* [TASK BRIEF]:
Rewrite the lines below as a numbered list, leaving out any blank lines.

### INFORMATION SUPPLIED ###

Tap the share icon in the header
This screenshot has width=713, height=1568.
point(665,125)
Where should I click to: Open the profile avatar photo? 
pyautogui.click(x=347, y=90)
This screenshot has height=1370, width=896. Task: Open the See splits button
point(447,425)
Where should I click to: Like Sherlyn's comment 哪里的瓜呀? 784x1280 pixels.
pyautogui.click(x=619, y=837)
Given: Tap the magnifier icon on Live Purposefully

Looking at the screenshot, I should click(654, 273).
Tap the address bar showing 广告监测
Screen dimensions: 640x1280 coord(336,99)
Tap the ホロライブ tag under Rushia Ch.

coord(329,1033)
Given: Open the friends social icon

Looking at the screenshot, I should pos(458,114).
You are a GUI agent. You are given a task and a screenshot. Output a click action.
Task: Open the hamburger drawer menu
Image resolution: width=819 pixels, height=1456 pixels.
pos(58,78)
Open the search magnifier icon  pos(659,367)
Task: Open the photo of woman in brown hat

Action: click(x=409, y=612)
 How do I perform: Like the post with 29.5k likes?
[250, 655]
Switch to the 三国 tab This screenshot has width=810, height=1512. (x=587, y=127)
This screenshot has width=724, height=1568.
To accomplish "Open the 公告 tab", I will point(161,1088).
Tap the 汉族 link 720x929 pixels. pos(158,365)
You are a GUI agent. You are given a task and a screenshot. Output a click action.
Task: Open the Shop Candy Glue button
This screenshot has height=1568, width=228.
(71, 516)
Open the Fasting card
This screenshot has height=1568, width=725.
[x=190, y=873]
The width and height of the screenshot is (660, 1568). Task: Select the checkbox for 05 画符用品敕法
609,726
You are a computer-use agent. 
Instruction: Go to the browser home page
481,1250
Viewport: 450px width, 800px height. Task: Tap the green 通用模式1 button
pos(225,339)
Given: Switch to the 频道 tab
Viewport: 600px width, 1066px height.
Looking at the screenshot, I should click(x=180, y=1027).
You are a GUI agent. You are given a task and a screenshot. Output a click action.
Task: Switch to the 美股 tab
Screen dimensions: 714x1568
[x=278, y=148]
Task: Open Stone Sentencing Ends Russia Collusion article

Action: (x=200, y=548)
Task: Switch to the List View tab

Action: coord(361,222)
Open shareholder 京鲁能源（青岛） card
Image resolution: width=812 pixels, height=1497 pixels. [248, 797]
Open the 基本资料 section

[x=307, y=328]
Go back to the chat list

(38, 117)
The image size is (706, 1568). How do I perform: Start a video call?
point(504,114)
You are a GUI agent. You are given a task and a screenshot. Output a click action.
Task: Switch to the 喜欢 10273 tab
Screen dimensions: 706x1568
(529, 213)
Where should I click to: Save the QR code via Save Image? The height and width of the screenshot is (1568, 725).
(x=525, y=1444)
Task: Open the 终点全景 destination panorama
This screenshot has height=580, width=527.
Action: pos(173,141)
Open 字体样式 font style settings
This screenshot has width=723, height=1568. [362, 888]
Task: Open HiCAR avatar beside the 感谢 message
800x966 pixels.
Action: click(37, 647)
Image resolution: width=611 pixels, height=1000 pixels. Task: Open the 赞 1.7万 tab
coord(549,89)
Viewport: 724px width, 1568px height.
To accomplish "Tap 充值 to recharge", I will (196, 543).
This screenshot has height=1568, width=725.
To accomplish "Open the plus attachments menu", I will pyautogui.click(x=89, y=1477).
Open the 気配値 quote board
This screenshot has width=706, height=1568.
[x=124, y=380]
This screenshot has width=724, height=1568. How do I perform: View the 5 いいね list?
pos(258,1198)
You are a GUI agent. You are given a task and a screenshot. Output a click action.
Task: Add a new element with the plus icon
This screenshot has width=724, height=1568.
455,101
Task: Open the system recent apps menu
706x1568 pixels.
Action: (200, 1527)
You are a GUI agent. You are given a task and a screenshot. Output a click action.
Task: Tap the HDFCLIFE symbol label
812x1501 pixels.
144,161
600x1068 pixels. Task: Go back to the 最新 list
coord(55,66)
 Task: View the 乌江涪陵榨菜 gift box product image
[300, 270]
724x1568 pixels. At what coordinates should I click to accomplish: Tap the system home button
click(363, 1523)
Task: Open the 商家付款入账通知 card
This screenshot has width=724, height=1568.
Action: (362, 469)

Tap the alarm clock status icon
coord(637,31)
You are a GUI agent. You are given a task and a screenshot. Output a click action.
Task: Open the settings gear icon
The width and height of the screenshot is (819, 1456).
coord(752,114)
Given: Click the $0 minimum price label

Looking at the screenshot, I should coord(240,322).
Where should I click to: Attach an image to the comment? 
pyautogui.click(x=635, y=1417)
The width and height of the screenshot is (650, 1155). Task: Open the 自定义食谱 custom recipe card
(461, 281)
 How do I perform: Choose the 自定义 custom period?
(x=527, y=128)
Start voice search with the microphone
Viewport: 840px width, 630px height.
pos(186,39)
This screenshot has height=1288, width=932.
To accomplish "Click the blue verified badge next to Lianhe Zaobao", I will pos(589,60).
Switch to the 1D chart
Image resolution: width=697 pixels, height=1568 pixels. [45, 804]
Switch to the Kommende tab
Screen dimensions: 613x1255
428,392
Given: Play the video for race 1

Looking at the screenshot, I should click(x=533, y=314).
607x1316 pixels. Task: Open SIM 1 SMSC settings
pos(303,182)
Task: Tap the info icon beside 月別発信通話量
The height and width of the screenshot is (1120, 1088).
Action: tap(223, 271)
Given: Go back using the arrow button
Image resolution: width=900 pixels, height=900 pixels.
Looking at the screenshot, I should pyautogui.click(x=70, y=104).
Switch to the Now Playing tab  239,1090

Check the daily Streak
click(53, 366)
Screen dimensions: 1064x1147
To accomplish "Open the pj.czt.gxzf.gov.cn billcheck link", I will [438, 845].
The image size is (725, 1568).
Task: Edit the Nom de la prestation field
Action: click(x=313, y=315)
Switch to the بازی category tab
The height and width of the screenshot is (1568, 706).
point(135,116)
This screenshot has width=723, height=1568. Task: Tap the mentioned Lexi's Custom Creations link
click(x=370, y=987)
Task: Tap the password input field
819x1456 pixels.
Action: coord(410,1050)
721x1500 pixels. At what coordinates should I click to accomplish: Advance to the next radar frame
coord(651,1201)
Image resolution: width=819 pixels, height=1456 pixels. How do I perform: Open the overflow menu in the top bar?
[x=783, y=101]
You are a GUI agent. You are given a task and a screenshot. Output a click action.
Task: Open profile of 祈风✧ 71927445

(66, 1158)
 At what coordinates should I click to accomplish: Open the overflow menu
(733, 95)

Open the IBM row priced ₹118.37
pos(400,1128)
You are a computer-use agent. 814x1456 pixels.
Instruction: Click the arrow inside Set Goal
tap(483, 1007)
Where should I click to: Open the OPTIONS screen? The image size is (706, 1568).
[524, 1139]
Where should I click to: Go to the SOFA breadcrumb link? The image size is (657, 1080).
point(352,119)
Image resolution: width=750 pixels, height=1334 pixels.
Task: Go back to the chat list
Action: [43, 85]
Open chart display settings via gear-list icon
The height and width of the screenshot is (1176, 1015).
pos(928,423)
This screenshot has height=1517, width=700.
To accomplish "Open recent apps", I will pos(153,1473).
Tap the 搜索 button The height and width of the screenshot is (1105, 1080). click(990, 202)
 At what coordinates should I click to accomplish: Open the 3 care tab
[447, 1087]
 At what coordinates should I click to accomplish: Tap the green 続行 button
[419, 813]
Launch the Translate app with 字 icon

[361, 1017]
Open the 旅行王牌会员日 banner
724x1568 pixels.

###

* [SOLVED EXERCISE]:
1. Tap the share icon in the header
2. This screenshot has width=713, height=1568.
3. point(665,125)
4. Where should I click to: Open the profile avatar photo? 
5. pyautogui.click(x=347, y=90)
6. This screenshot has height=1370, width=896. Task: Open the See splits button
7. point(447,425)
8. Where should I click to: Like Sherlyn's comment 哪里的瓜呀? 784x1280 pixels.
9. pyautogui.click(x=619, y=837)
10. Given: Tap the magnifier icon on Live Purposefully
11. Looking at the screenshot, I should click(654, 273).
12. Tap the address bar showing 广告监测
13. Screen dimensions: 640x1280 coord(336,99)
14. Tap the ホロライブ tag under Rushia Ch.
15. coord(329,1033)
16. Given: Open the friends social icon
17. Looking at the screenshot, I should pos(458,114).
18. You are a GUI agent. You are given a task and a screenshot. Output a click action.
19. Task: Open the hamburger drawer menu
20. Image resolution: width=819 pixels, height=1456 pixels.
21. pos(58,78)
22. Open the search magnifier icon  pos(659,367)
23. Task: Open the photo of woman in brown hat
24. Action: click(x=409, y=612)
25.  How do I perform: Like the post with 29.5k likes?
26. [250, 655]
27. Switch to the 三国 tab This screenshot has width=810, height=1512. (x=587, y=127)
28. This screenshot has width=724, height=1568.
29. To accomplish "Open the 公告 tab", I will point(161,1088).
30. Tap the 汉族 link 720x929 pixels. pos(158,365)
31. You are a GUI agent. You are given a task and a screenshot. Output a click action.
32. Task: Open the Shop Candy Glue button
33. This screenshot has height=1568, width=228.
34. (71, 516)
35. Open the Fasting card
36. This screenshot has height=1568, width=725.
37. [x=190, y=873]
38. The width and height of the screenshot is (660, 1568). Task: Select the checkbox for 05 画符用品敕法
39. 609,726
40. You are a computer-use agent. 
41. Instruction: Go to the browser home page
42. 481,1250
43. Viewport: 450px width, 800px height. Task: Tap the green 通用模式1 button
44. pos(225,339)
45. Given: Switch to the 频道 tab
46. Viewport: 600px width, 1066px height.
47. Looking at the screenshot, I should click(x=180, y=1027).
48. You are a GUI agent. You are given a task and a screenshot. Output a click action.
49. Task: Switch to the 美股 tab
50. Screen dimensions: 714x1568
51. [x=278, y=148]
52. Task: Open Stone Sentencing Ends Russia Collusion article
53. Action: (x=200, y=548)
54. Task: Switch to the List View tab
55. Action: coord(361,222)
56. Open shareholder 京鲁能源（青岛） card
57. Image resolution: width=812 pixels, height=1497 pixels. [248, 797]
58. Open the 基本资料 section
59. [x=307, y=328]
60. Go back to the chat list
61. (38, 117)
62. The image size is (706, 1568). How do I perform: Start a video call?
63. point(504,114)
64. You are a GUI agent. You are given a task and a screenshot. Output a click action.
65. Task: Switch to the 喜欢 10273 tab
66. Screen dimensions: 706x1568
67. (529, 213)
68. Where should I click to: Save the QR code via Save Image? The height and width of the screenshot is (1568, 725).
69. (x=525, y=1444)
70. Task: Open the 终点全景 destination panorama
71. This screenshot has height=580, width=527.
72. Action: pos(173,141)
73. Open 字体样式 font style settings
74. This screenshot has width=723, height=1568. [362, 888]
75. Task: Open HiCAR avatar beside the 感谢 message
76. 800x966 pixels.
77. Action: click(37, 647)
78. Image resolution: width=611 pixels, height=1000 pixels. Task: Open the 赞 1.7万 tab
79. coord(549,89)
80. Viewport: 724px width, 1568px height.
81. To accomplish "Tap 充值 to recharge", I will (196, 543).
82. This screenshot has height=1568, width=725.
83. To accomplish "Open the plus attachments menu", I will pyautogui.click(x=89, y=1477).
84. Open the 気配値 quote board
85. This screenshot has width=706, height=1568.
86. [x=124, y=380]
87. This screenshot has width=724, height=1568. How do I perform: View the 5 いいね list?
88. pos(258,1198)
89. You are a GUI agent. You are given a task and a screenshot. Output a click action.
90. Task: Add a new element with the plus icon
91. This screenshot has width=724, height=1568.
92. 455,101
93. Task: Open the system recent apps menu
94. 706x1568 pixels.
95. Action: (200, 1527)
96. You are a GUI agent. You are given a task and a screenshot. Output a click action.
97. Task: Tap the HDFCLIFE symbol label
98. 812x1501 pixels.
99. 144,161
100. 600x1068 pixels. Task: Go back to the 最新 list
101. coord(55,66)
102.  Task: View the 乌江涪陵榨菜 gift box product image
103. [300, 270]
104. 724x1568 pixels. At what coordinates should I click to accomplish: Tap the system home button
105. click(363, 1523)
106. Task: Open the 商家付款入账通知 card
107. This screenshot has width=724, height=1568.
108. Action: (362, 469)
109. Tap the alarm clock status icon
110. coord(637,31)
111. You are a GUI agent. You are given a task and a screenshot. Output a click action.
112. Task: Open the settings gear icon
113. The width and height of the screenshot is (819, 1456).
114. coord(752,114)
115. Given: Click the $0 minimum price label
116. Looking at the screenshot, I should coord(240,322).
117. Where should I click to: Attach an image to the comment? 
118. pyautogui.click(x=635, y=1417)
119. The width and height of the screenshot is (650, 1155). Task: Open the 自定义食谱 custom recipe card
120. (461, 281)
121.  How do I perform: Choose the 自定义 custom period?
122. (x=527, y=128)
123. Start voice search with the microphone
124. Viewport: 840px width, 630px height.
125. pos(186,39)
126. This screenshot has height=1288, width=932.
127. To accomplish "Click the blue verified badge next to Lianhe Zaobao", I will pos(589,60).
128. Switch to the 1D chart
129. Image resolution: width=697 pixels, height=1568 pixels. [45, 804]
130. Switch to the Kommende tab
131. Screen dimensions: 613x1255
132. 428,392
133. Given: Play the video for race 1
134. Looking at the screenshot, I should click(x=533, y=314).
135. 607x1316 pixels. Task: Open SIM 1 SMSC settings
136. pos(303,182)
137. Task: Tap the info icon beside 月別発信通話量
138. The height and width of the screenshot is (1120, 1088).
139. Action: tap(223, 271)
140. Given: Go back using the arrow button
141. Image resolution: width=900 pixels, height=900 pixels.
142. Looking at the screenshot, I should pyautogui.click(x=70, y=104).
143. Switch to the Now Playing tab  239,1090
144. Check the daily Streak
145. click(53, 366)
146. Screen dimensions: 1064x1147
147. To accomplish "Open the pj.czt.gxzf.gov.cn billcheck link", I will [438, 845].
148. The image size is (725, 1568).
149. Task: Edit the Nom de la prestation field
150. Action: click(x=313, y=315)
151. Switch to the بازی category tab
152. The height and width of the screenshot is (1568, 706).
153. point(135,116)
154. This screenshot has width=723, height=1568. Task: Tap the mentioned Lexi's Custom Creations link
155. click(x=370, y=987)
156. Task: Tap the password input field
157. 819x1456 pixels.
158. Action: coord(410,1050)
159. 721x1500 pixels. At what coordinates should I click to accomplish: Advance to the next radar frame
160. coord(651,1201)
161. Image resolution: width=819 pixels, height=1456 pixels. How do I perform: Open the overflow menu in the top bar?
162. [x=783, y=101]
163. You are a GUI agent. You are given a task and a screenshot. Output a click action.
164. Task: Open profile of 祈风✧ 71927445
165. (66, 1158)
166.  At what coordinates should I click to accomplish: Open the overflow menu
167. (733, 95)
168. Open the IBM row priced ₹118.37
169. pos(400,1128)
170. You are a computer-use agent. 814x1456 pixels.
171. Instruction: Click the arrow inside Set Goal
172. tap(483, 1007)
173. Where should I click to: Open the OPTIONS screen? The image size is (706, 1568).
174. [524, 1139]
175. Where should I click to: Go to the SOFA breadcrumb link? The image size is (657, 1080).
176. point(352,119)
177. Image resolution: width=750 pixels, height=1334 pixels.
178. Task: Go back to the chat list
179. Action: [43, 85]
180. Open chart display settings via gear-list icon
181. The height and width of the screenshot is (1176, 1015).
182. pos(928,423)
183. This screenshot has height=1517, width=700.
184. To accomplish "Open recent apps", I will pos(153,1473).
185. Tap the 搜索 button The height and width of the screenshot is (1105, 1080). click(990, 202)
186.  At what coordinates should I click to accomplish: Open the 3 care tab
187. [447, 1087]
188.  At what coordinates should I click to accomplish: Tap the green 続行 button
189. [419, 813]
190. Launch the Translate app with 字 icon
191. [361, 1017]
192. Open the 旅行王牌会员日 banner
193. 724x1568 pixels.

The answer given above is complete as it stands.